* Task to complete: Repeat only the lines between the one with "623x485 pixels." and the end of the material below, both ends included. Omit any picture.

* Input data:
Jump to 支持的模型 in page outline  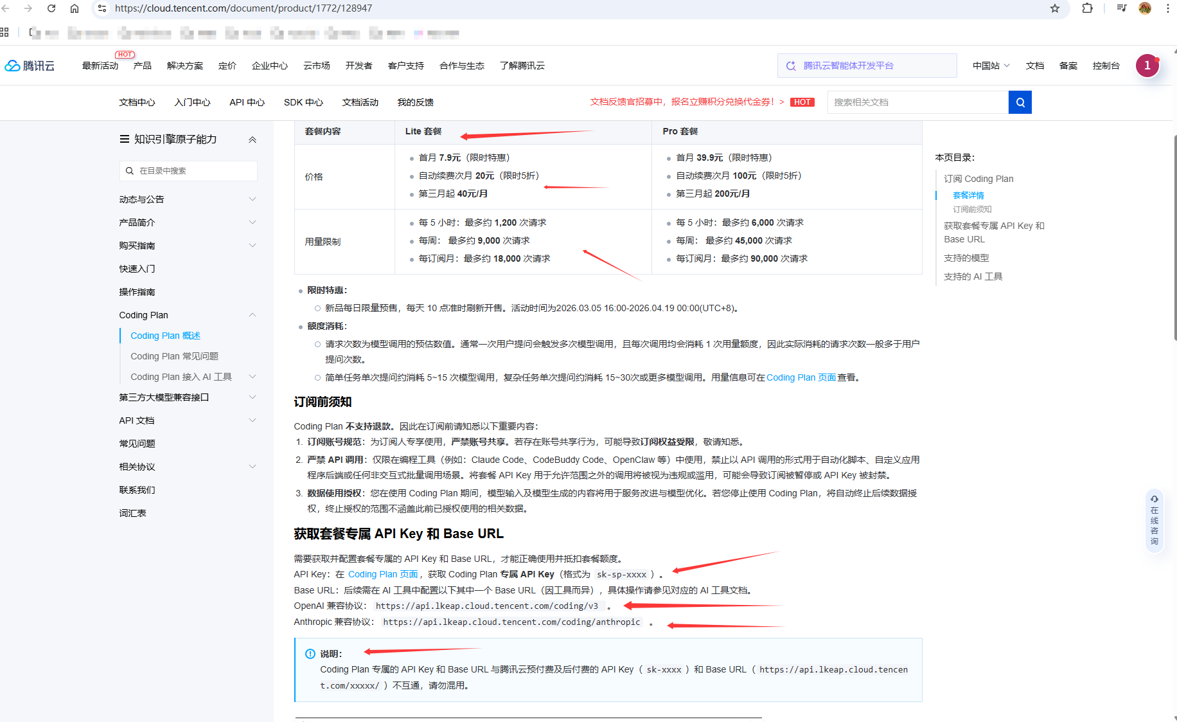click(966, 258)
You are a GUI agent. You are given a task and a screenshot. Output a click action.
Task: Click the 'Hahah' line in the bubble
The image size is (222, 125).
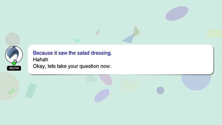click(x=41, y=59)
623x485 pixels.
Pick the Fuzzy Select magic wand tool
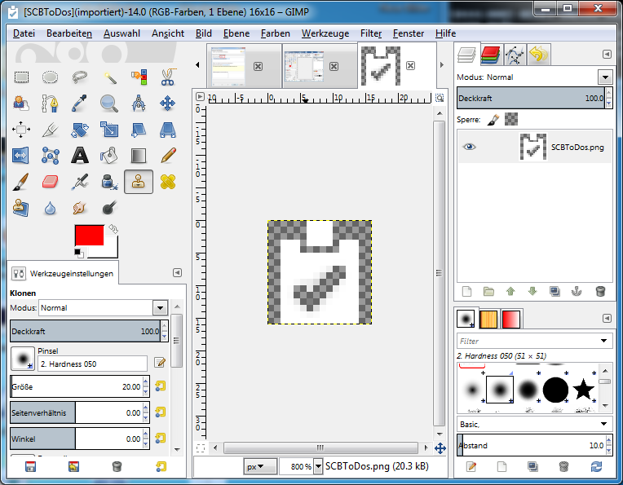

* Response to the exercise:
623x485 pixels.
Pick the Fuzzy Select magic wand tool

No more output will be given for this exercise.